Der Seitenwind am Start ist so stark, dass Leonie mir helfen muss, das Boot auszurichten, weil ich es selbst nicht rumgezogen bekomme.
Achtung! Los!
Wir starten hochkonzentriert und mit der nötigen Ruhe im Endzug. Der Rest des Rennens gegen die Uhr wird ein Höllenritt. Wir fahren gut zusammen und bekommen insbesondere auf der ersten Streckenhälfte auch die vordere Umkehr ganz gut hin. Aber es ist so anstrengend, dass ich nach 500 Metern kaum noch weiß, woher ich die Luft für die Ansagen hernehmen soll. Hätten wir Gegner gehabt, wäre vielleicht der Mut dagewesen, zwei Prozent weniger zu investieren um sich die Luft zu verschaffen, etwas besser am Bootsdurchlauf zu arbeiten. Beim Zeitfahren trauen wir uns das nicht. Zu groß ist die Angst, durch das etwas weniger Aufwand die entscheidenden Sekunden zu verlieren.

- - - - - - -

— Aufgabe —
Schreib bitte aus dem Textabschnitt über das Rennen alles von „Der Seitenwind am“ bis hinunter zu „Sekunden zu verlieren.“ wortgetreu ab.

— Inhalt des Datensatzes —
- - - - - - -

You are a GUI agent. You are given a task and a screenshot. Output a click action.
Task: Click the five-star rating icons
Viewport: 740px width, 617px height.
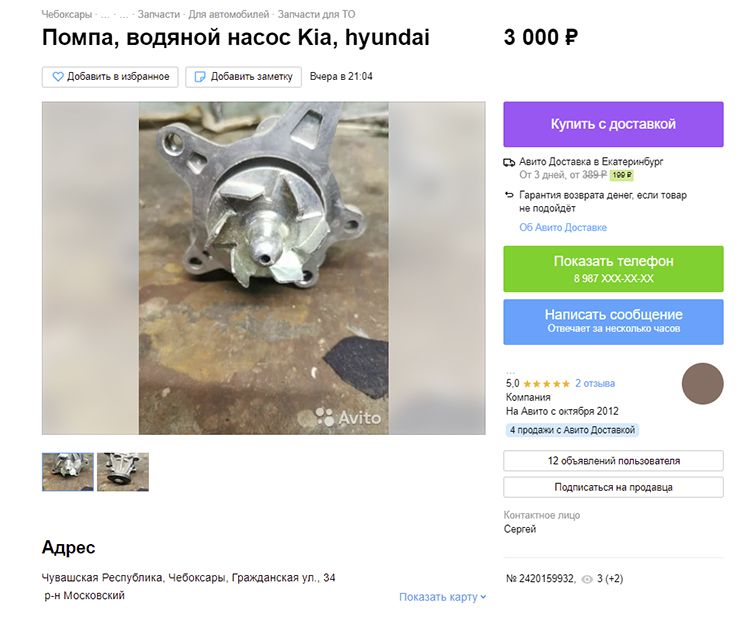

- - - - - - -

— Ergebnis dieser Aufgabe —
Der Seitenwind am Start ist so stark, dass Leonie mir helfen muss, das Boot auszurichten, weil ich es selbst nicht rumgezogen bekomme.
Achtung! Los!
Wir starten hochkonzentriert und mit der nötigen Ruhe im Endzug. Der Rest des Rennens gegen die Uhr wird ein Höllenritt. Wir fahren gut zusammen und bekommen insbesondere auf der ersten Streckenhälfte auch die vordere Umkehr ganz gut hin. Aber es ist so anstrengend, dass ich nach 500 Metern kaum noch weiß, woher ich die Luft für die Ansagen hernehmen soll. Hätten wir Gegner gehabt, wäre vielleicht der Mut dagewesen, zwei Prozent weniger zu investieren um sich die Luft zu verschaffen, etwas besser am Bootsdurchlauf zu arbeiten. Beim Zeitfahren trauen wir uns das nicht. Zu groß ist die Angst, durch das etwas weniger Aufwand die entscheidenden Sekunden zu verlieren.